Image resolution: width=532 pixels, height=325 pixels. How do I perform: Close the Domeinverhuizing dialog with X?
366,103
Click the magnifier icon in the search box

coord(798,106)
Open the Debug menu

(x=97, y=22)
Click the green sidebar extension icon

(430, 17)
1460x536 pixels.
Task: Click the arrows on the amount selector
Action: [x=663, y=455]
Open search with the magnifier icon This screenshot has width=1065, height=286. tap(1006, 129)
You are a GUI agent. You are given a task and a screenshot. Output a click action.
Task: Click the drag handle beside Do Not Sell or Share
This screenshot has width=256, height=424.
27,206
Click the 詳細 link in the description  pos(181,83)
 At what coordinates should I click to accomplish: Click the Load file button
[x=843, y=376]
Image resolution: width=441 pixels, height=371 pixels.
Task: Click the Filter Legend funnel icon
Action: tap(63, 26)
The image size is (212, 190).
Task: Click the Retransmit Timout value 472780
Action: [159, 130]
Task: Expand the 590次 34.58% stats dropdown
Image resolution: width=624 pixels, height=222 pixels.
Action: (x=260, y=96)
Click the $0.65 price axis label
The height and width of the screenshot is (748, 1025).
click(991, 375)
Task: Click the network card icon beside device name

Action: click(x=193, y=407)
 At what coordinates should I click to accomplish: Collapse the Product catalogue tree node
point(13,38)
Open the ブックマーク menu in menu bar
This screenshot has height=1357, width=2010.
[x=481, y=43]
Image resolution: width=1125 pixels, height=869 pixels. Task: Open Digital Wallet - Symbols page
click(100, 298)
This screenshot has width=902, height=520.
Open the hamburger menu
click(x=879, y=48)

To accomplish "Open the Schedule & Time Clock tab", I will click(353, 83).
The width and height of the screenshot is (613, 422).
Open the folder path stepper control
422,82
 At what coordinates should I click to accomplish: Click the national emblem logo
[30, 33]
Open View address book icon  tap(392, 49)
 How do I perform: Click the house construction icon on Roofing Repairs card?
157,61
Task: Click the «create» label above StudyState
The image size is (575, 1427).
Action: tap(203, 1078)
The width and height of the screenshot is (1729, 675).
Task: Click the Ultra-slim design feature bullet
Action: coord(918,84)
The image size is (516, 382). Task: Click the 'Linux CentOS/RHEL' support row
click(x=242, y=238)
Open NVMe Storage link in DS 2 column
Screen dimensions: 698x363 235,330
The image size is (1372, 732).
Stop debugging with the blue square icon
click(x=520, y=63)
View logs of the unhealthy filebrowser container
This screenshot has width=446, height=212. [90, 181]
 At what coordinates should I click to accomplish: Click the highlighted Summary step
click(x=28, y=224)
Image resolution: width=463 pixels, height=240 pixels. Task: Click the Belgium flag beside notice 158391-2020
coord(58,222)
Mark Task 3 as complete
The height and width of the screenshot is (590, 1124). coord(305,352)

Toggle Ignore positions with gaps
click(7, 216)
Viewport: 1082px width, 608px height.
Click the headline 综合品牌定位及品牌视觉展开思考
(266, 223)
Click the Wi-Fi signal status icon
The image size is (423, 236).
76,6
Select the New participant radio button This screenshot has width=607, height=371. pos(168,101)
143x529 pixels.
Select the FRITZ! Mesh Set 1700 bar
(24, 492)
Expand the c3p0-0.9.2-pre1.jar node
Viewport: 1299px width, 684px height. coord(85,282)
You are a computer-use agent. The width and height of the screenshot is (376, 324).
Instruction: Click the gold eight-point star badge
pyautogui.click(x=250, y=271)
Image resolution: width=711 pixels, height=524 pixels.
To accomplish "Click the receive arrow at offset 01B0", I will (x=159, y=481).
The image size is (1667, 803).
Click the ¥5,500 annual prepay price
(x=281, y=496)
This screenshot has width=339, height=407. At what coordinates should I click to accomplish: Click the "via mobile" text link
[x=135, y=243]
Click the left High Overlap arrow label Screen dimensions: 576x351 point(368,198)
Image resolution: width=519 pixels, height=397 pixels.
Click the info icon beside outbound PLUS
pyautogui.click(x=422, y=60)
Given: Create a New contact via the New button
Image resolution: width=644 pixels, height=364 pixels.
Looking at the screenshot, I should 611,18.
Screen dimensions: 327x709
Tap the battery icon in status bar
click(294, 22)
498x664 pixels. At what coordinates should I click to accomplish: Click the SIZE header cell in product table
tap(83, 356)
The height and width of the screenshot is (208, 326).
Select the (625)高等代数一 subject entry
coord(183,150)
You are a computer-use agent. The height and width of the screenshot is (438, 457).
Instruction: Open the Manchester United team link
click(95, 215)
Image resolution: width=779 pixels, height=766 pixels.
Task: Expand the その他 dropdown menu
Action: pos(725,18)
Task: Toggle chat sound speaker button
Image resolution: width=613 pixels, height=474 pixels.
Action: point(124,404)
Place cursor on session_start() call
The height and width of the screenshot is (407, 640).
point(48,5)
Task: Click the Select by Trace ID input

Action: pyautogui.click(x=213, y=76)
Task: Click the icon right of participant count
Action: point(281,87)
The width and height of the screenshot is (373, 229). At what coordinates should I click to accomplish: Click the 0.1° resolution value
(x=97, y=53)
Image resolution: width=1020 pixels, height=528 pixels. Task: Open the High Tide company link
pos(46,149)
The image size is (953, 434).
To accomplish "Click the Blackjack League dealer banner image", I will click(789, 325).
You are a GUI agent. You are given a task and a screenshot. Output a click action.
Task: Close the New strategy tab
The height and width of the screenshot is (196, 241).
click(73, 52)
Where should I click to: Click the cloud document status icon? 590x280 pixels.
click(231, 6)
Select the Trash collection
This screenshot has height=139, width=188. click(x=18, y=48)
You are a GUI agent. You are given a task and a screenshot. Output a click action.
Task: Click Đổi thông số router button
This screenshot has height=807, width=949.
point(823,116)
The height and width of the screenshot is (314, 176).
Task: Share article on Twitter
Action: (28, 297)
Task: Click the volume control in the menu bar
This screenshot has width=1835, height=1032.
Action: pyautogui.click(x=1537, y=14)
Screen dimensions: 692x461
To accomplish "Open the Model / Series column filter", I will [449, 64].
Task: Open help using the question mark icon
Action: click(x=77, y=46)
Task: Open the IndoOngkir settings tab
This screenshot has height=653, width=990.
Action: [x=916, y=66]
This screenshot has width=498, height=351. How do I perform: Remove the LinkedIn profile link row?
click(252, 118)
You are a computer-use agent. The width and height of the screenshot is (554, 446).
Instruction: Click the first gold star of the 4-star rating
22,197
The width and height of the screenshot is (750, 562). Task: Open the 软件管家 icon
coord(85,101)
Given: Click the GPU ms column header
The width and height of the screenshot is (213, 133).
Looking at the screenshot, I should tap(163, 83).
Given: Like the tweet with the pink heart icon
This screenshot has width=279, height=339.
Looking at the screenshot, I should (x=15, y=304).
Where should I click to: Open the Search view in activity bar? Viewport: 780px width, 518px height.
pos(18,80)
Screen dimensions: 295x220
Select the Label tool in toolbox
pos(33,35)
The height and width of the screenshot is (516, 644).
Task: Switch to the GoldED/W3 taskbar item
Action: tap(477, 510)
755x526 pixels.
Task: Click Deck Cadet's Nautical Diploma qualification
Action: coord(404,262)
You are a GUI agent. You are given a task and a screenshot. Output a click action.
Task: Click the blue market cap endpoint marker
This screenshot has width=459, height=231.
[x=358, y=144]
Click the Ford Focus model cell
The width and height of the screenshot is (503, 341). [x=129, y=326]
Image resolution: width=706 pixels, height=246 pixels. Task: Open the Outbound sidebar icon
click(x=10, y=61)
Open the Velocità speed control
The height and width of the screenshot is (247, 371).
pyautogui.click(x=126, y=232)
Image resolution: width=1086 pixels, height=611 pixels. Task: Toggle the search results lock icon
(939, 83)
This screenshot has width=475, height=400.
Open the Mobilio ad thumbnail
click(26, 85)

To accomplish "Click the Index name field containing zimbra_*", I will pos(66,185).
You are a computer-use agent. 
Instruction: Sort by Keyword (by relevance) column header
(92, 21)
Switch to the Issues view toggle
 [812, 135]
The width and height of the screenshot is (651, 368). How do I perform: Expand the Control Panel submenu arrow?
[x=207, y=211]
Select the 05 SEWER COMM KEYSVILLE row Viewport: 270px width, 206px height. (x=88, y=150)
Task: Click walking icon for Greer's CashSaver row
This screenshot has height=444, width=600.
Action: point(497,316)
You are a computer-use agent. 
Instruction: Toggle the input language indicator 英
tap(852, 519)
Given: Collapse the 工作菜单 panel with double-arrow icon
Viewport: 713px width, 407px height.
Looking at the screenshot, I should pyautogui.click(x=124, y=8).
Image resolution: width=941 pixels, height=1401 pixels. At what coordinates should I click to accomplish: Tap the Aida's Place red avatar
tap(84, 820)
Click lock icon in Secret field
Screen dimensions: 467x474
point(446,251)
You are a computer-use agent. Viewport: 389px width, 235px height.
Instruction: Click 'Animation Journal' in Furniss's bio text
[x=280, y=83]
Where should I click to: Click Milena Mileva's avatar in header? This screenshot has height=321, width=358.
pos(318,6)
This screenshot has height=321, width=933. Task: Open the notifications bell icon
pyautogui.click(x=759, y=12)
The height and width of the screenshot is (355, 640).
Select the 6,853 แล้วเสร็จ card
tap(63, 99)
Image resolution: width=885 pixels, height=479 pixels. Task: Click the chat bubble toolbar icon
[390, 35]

• • • • • • •

Move the items above into your reply, from the line containing "Switch to the Issues view toggle" down through the line containing "tap(852, 519)", with both ends and the requests included. Add 100 to every coordinate in the answers, and leave all other numbers unchanged.

_RESULT_
Switch to the Issues view toggle
 [912, 235]
The width and height of the screenshot is (651, 368). How do I perform: Expand the Control Panel submenu arrow?
[x=307, y=311]
Select the 05 SEWER COMM KEYSVILLE row Viewport: 270px width, 206px height. (x=188, y=250)
Task: Click walking icon for Greer's CashSaver row
This screenshot has height=444, width=600.
Action: point(597,416)
You are a computer-use agent. 
Instruction: Toggle the input language indicator 英
tap(952, 619)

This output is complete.